Dr. Sarah Lisanby presented to the U.S. Food and Drug Administration Neurological Devices Panel examining the reclassification of electroconvulsive therapy (ECT) devices on January 27, 2011. These are her remarks as published in the public record of the meeting.
Good morning, and thank you for this opportunity to give testimony on this important topic. My name is Sarah Lisanby. I’m a medical doctor, a board certified psychiatrist and ECT practitioner and researcher, the Chair of the Department of Psychiatry at Duke University and the Chair of the American Psychiatric Association Task Force on ECT.
The APA reimbursed my travel to come to this meeting.
I’m here to deliver one critical point. Depression kills while ECT saves lives. ECT is the most effective and rapidly acting treatment for severe depression available today. Scientific evidence and peer-reviewed medical literature supports the safety and efficacy of ECT. The number of publications on ECT exceeds 10,000 in the U.S. National Library of Medicine. The consistent finding is that ECT is unparalleled in efficacy in a range of serious conditions including major depressive disorder, bipolar disorder, catatonia, psychotic depression, medication resistant schizophrenia, and other severely disabling conditions, many of which are unresponsive to all other treatments.
ECT works even when psychotherapy or medications fail, and studies report that up 80 to 90 percent of people experience a complete recovery. ECT is an indispensable part of mainstream medicine. Training and the indications and uses of ECT is a required part of psychiatry residency. ECT is an essential part of the APA practice guidelines on the treatment of depression.
We still use ECT today because no approved treatment has yet been able to replace it. I also do research on new forms of brain stimulation, and while promising, none has yet replaced ECT.
The APA Task Force on ECT supports reclassification because large-scale controlled clinical trials in hundreds of patients, sponsored by the National Institutes of Health, have repeatedly demonstrated the efficacy of ECT. ECT has evolved dramatically over the years. In stark contrast to portrayals in the movies, ECT is performed under general anesthesia in a medical environment by physicians and nurses. Informed consent is an important part of the process. The electrical parameters have been refined through decades of careful study, and the dosage is individually tailored to improve safety.
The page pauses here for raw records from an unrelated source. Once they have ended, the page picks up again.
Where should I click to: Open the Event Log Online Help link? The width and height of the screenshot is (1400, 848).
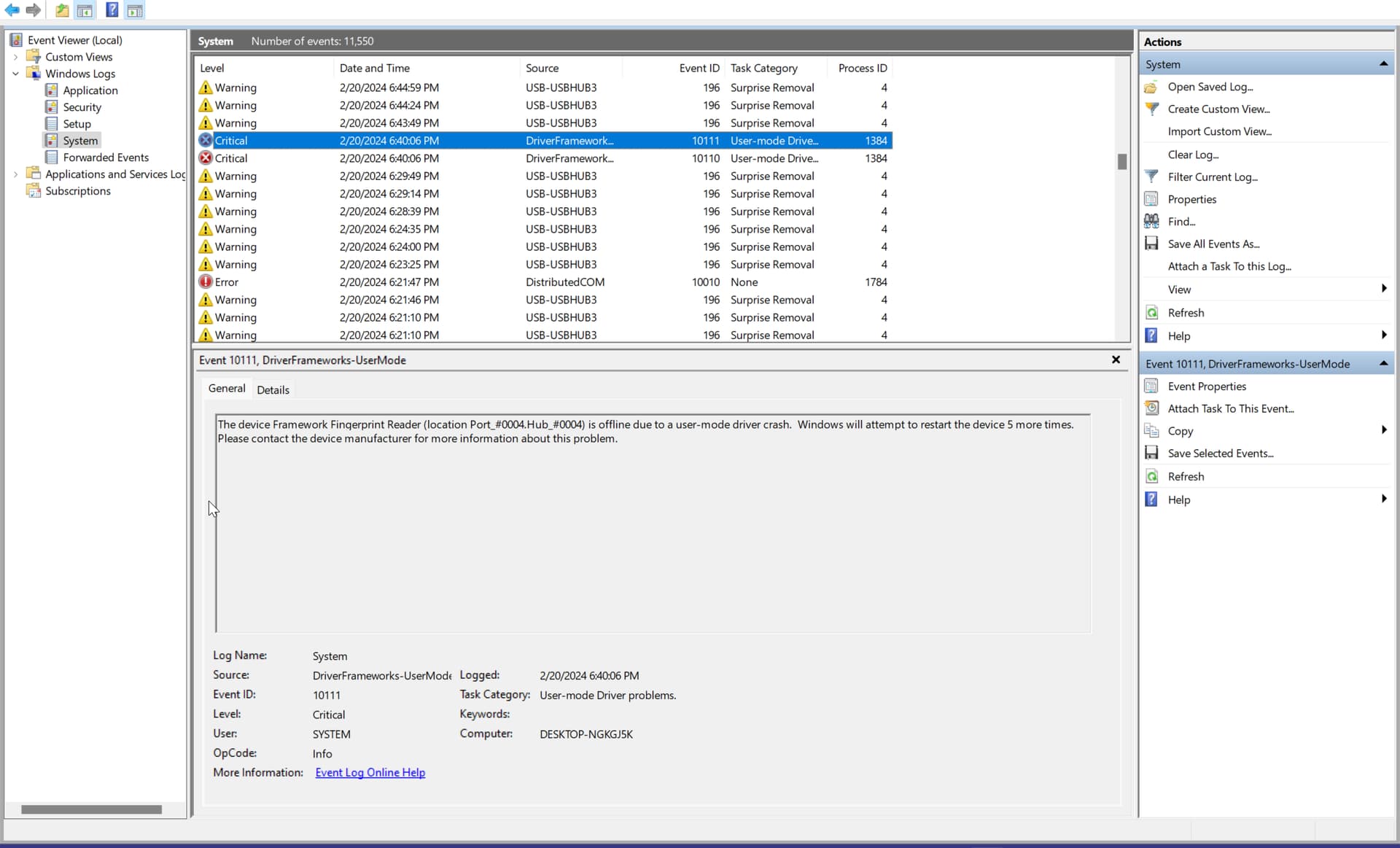click(x=370, y=772)
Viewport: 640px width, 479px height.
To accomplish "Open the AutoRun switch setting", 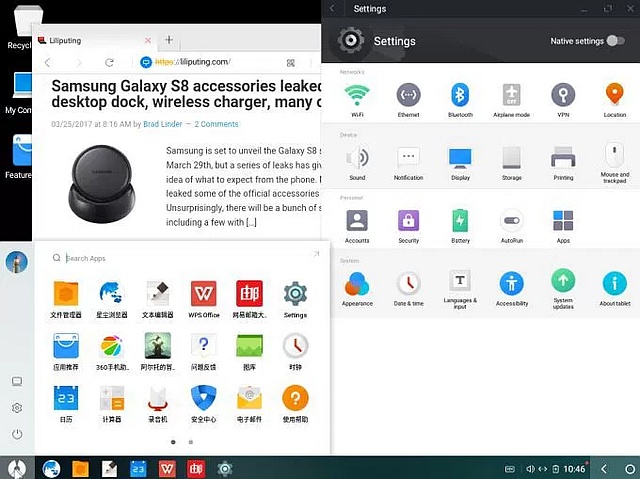I will (512, 222).
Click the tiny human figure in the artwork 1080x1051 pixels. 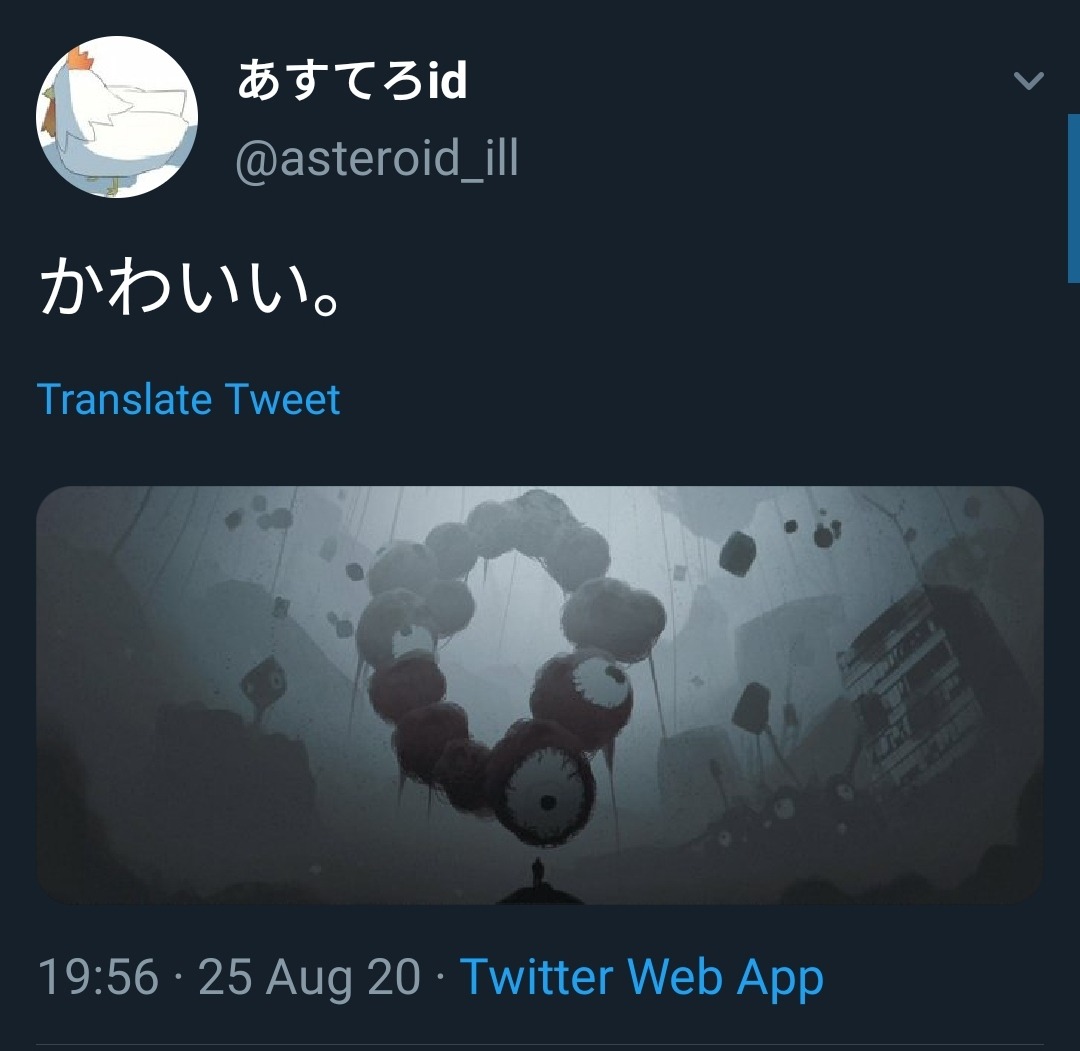(538, 875)
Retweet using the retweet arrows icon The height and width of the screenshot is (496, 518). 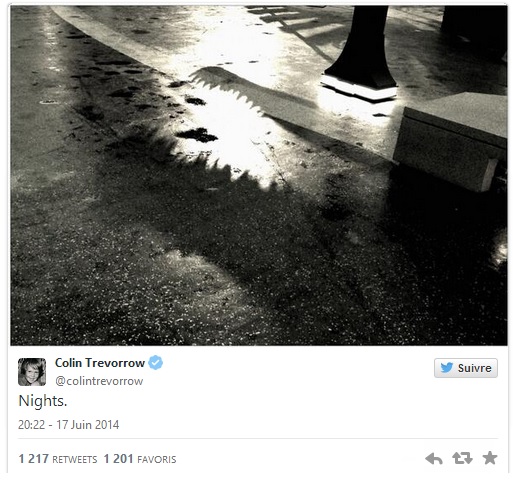pyautogui.click(x=462, y=458)
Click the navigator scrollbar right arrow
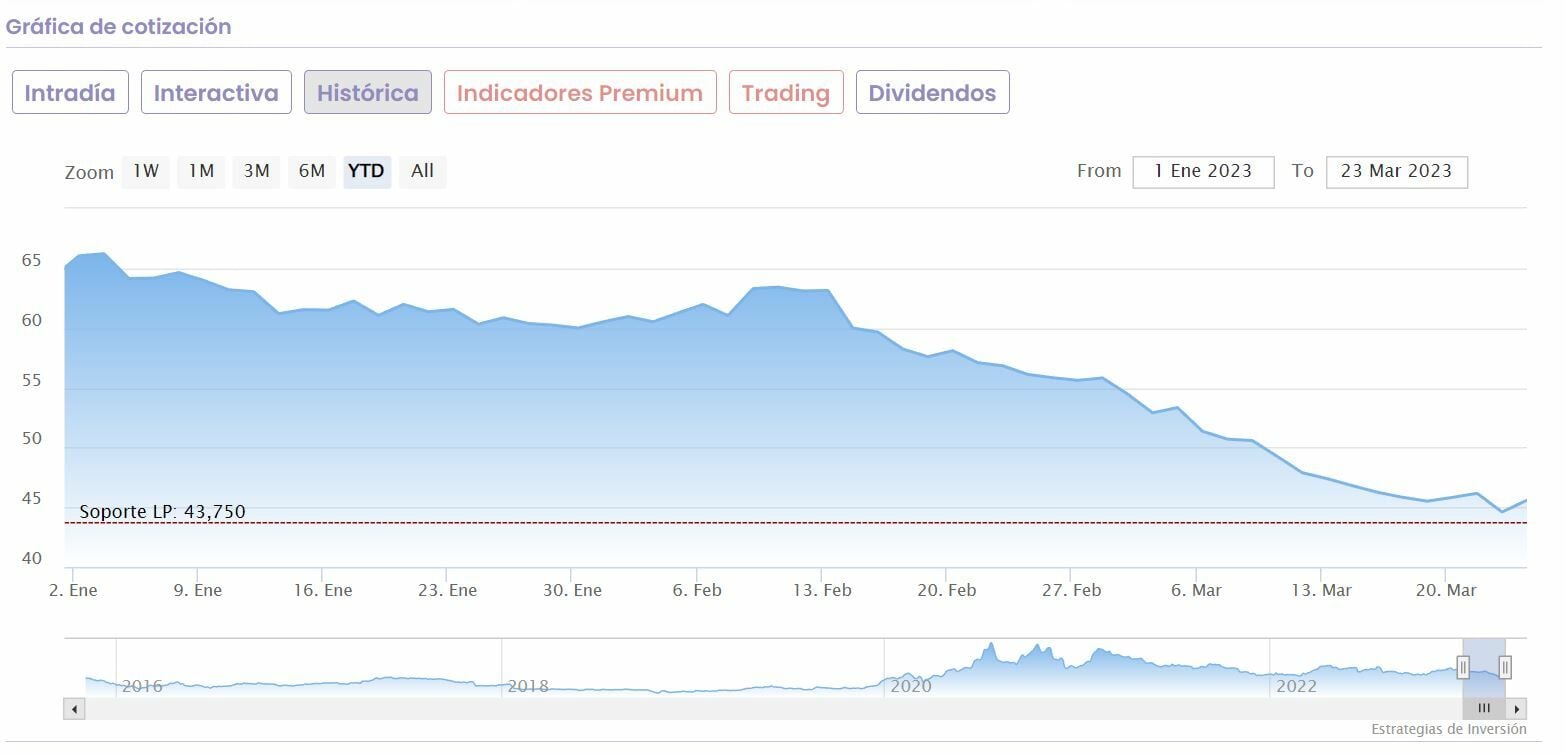This screenshot has height=755, width=1565. [1517, 709]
The enhanced safety profile merits Class II designation. It is my position and the official position of the APA that ECT is a safe and effective evidence-based medical treatment. ECT is endorsed by the APA when administered by properly qualified psychiatrists for appropriately selected patients.
Medication resistance is a serious problem. The National Institute of Mental Health funded STAR*D trial, noted that approximately 60 percent of the patients failed to respond after 2 treatments, and about 1/3 failed to respond even after 4 medications. If we assume that a third of the estimated 14 million Americans diagnosed with depression per year are treatment resistant, that yields an estimated 4.6 million Americans with treatment-resistant depression. The most effective approved treatment for these people is ECT.
When ECT goes untreated or when it is ineffectively treated, it can cause extreme suffering and even death by suicide. Suicide is a leading public health problem which accounted for nearly 35,000 deaths in the U.S. in 2007. ECT is rapidly effective against suicidal impulses. Without ECT, suicidal patients would have few effective options left.
Let’s not lose sight here of the key stakeholders in this discussion. If ECT were to disappear tomorrow, it’s not the medical establishment that would suffer. Indeed, a comparatively small number of psychiatrists administer ECT. If ECT were to disappear, it’s not the economy that would suffer. The two companies that make ECT devices are small and not publicly traded.
If ECT were to disappear tomorrow, those who are suffering already and who have no effective alternatives are precisely the ones who would suffer the most. Their families, their children, their loved ones, their friends, and their communities would suffer. Given the prevalence of depression, it is likely that everyone in this room knows someone who has been affected.
Aside from my professional roles, I’m also the family member of a person whose life was saved by ECT. This dual perspective puts me in an excellent position to speak to the gravity of the discussion that faces you today.
People whose lives have been affected by severe treatment- resistant depression deserve the best that medical science has to offer, and today that is ECT. Until a safe alternative that matches or exceeds the therapeutic spectrum of ECT comes along, threatening or restricting its availability would only serve to take away the last hope from those who are already suffering from hopelessness. Without this safety net of ECT, we as physicians will only be able to stand by helplessly in the face of suffering, knowing that an effective treatment was removed from the medical toolbox.
Thank you for your attention, and the references to my comments are found in your packet.